=== Begin Enclosure ===

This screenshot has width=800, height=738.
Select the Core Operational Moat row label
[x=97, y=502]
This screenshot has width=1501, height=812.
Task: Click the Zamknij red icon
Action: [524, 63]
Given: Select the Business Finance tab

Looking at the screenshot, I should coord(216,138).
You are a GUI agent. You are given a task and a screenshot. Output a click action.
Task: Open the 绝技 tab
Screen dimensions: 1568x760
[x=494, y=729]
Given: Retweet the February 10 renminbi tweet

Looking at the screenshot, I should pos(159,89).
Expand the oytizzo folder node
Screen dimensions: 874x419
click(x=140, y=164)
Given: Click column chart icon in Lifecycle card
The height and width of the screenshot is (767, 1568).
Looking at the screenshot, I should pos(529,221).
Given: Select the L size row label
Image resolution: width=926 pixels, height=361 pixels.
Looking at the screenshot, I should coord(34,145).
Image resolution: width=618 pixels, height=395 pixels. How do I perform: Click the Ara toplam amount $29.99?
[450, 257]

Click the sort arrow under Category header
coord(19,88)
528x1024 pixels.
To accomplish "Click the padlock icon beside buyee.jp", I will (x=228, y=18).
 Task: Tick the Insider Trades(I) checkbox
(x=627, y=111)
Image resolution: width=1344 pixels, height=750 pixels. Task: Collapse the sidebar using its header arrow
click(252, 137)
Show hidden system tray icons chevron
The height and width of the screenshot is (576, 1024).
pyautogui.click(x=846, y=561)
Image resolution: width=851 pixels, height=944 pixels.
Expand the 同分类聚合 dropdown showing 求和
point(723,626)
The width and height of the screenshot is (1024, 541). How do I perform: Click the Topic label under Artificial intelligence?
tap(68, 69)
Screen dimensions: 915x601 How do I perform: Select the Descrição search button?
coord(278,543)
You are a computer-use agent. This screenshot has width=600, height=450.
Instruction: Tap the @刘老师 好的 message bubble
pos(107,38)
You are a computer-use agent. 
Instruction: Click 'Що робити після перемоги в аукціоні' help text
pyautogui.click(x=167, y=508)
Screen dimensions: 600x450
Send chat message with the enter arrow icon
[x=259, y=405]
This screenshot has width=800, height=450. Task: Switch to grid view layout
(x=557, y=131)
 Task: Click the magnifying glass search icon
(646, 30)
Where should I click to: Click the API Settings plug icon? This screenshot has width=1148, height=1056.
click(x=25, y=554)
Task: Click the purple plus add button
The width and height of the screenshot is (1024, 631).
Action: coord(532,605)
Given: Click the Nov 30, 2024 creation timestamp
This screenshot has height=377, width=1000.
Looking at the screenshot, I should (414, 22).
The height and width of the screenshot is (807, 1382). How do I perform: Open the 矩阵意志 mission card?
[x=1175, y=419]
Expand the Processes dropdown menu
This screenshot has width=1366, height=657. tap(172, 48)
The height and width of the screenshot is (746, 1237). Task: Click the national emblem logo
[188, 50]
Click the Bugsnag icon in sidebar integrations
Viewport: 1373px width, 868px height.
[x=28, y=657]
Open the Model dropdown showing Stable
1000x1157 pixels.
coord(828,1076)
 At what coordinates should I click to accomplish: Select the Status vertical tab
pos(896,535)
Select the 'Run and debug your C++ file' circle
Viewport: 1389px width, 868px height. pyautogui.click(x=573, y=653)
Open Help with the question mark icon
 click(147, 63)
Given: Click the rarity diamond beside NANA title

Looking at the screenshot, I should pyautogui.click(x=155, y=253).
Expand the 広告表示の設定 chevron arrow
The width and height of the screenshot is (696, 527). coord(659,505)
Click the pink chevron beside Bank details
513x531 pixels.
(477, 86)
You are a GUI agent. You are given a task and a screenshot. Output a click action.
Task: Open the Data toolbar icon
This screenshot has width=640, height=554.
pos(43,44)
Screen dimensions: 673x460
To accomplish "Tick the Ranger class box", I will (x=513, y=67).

=== End Enclosure ===

- Task details
Would you output every record above exactly as it stands?

- Answer space
This screenshot has width=800, height=738.
Select the Core Operational Moat row label
[x=97, y=502]
This screenshot has width=1501, height=812.
Task: Click the Zamknij red icon
Action: [524, 63]
Given: Select the Business Finance tab

Looking at the screenshot, I should coord(216,138).
You are a GUI agent. You are given a task and a screenshot. Output a click action.
Task: Open the 绝技 tab
Screen dimensions: 1568x760
[x=494, y=729]
Given: Retweet the February 10 renminbi tweet

Looking at the screenshot, I should pos(159,89).
Expand the oytizzo folder node
Screen dimensions: 874x419
click(x=140, y=164)
Given: Click column chart icon in Lifecycle card
The height and width of the screenshot is (767, 1568).
Looking at the screenshot, I should pos(529,221).
Given: Select the L size row label
Image resolution: width=926 pixels, height=361 pixels.
Looking at the screenshot, I should coord(34,145).
Image resolution: width=618 pixels, height=395 pixels. How do I perform: Click the Ara toplam amount $29.99?
[450, 257]

Click the sort arrow under Category header
coord(19,88)
528x1024 pixels.
To accomplish "Click the padlock icon beside buyee.jp", I will (x=228, y=18).
 Task: Tick the Insider Trades(I) checkbox
(x=627, y=111)
Image resolution: width=1344 pixels, height=750 pixels. Task: Collapse the sidebar using its header arrow
click(252, 137)
Show hidden system tray icons chevron
The height and width of the screenshot is (576, 1024).
pyautogui.click(x=846, y=561)
Image resolution: width=851 pixels, height=944 pixels.
Expand the 同分类聚合 dropdown showing 求和
point(723,626)
The width and height of the screenshot is (1024, 541). How do I perform: Click the Topic label under Artificial intelligence?
tap(68, 69)
Screen dimensions: 915x601 How do I perform: Select the Descrição search button?
coord(278,543)
You are a computer-use agent. This screenshot has width=600, height=450.
Instruction: Tap the @刘老师 好的 message bubble
pos(107,38)
You are a computer-use agent. 
Instruction: Click 'Що робити після перемоги в аукціоні' help text
pyautogui.click(x=167, y=508)
Screen dimensions: 600x450
Send chat message with the enter arrow icon
[x=259, y=405]
This screenshot has width=800, height=450. Task: Switch to grid view layout
(x=557, y=131)
 Task: Click the magnifying glass search icon
(646, 30)
Where should I click to: Click the API Settings plug icon? This screenshot has width=1148, height=1056.
click(x=25, y=554)
Task: Click the purple plus add button
The width and height of the screenshot is (1024, 631).
Action: coord(532,605)
Given: Click the Nov 30, 2024 creation timestamp
This screenshot has height=377, width=1000.
Looking at the screenshot, I should (414, 22).
The height and width of the screenshot is (807, 1382). How do I perform: Open the 矩阵意志 mission card?
[x=1175, y=419]
Expand the Processes dropdown menu
This screenshot has width=1366, height=657. tap(172, 48)
The height and width of the screenshot is (746, 1237). Task: Click the national emblem logo
[188, 50]
Click the Bugsnag icon in sidebar integrations
Viewport: 1373px width, 868px height.
[x=28, y=657]
Open the Model dropdown showing Stable
1000x1157 pixels.
coord(828,1076)
 At what coordinates should I click to accomplish: Select the Status vertical tab
pos(896,535)
Select the 'Run and debug your C++ file' circle
Viewport: 1389px width, 868px height. pyautogui.click(x=573, y=653)
Open Help with the question mark icon
 click(147, 63)
Given: Click the rarity diamond beside NANA title

Looking at the screenshot, I should pyautogui.click(x=155, y=253).
Expand the 広告表示の設定 chevron arrow
The width and height of the screenshot is (696, 527). coord(659,505)
Click the pink chevron beside Bank details
513x531 pixels.
(477, 86)
You are a GUI agent. You are given a task and a screenshot. Output a click action.
Task: Open the Data toolbar icon
This screenshot has width=640, height=554.
pos(43,44)
Screen dimensions: 673x460
To accomplish "Tick the Ranger class box", I will (x=513, y=67).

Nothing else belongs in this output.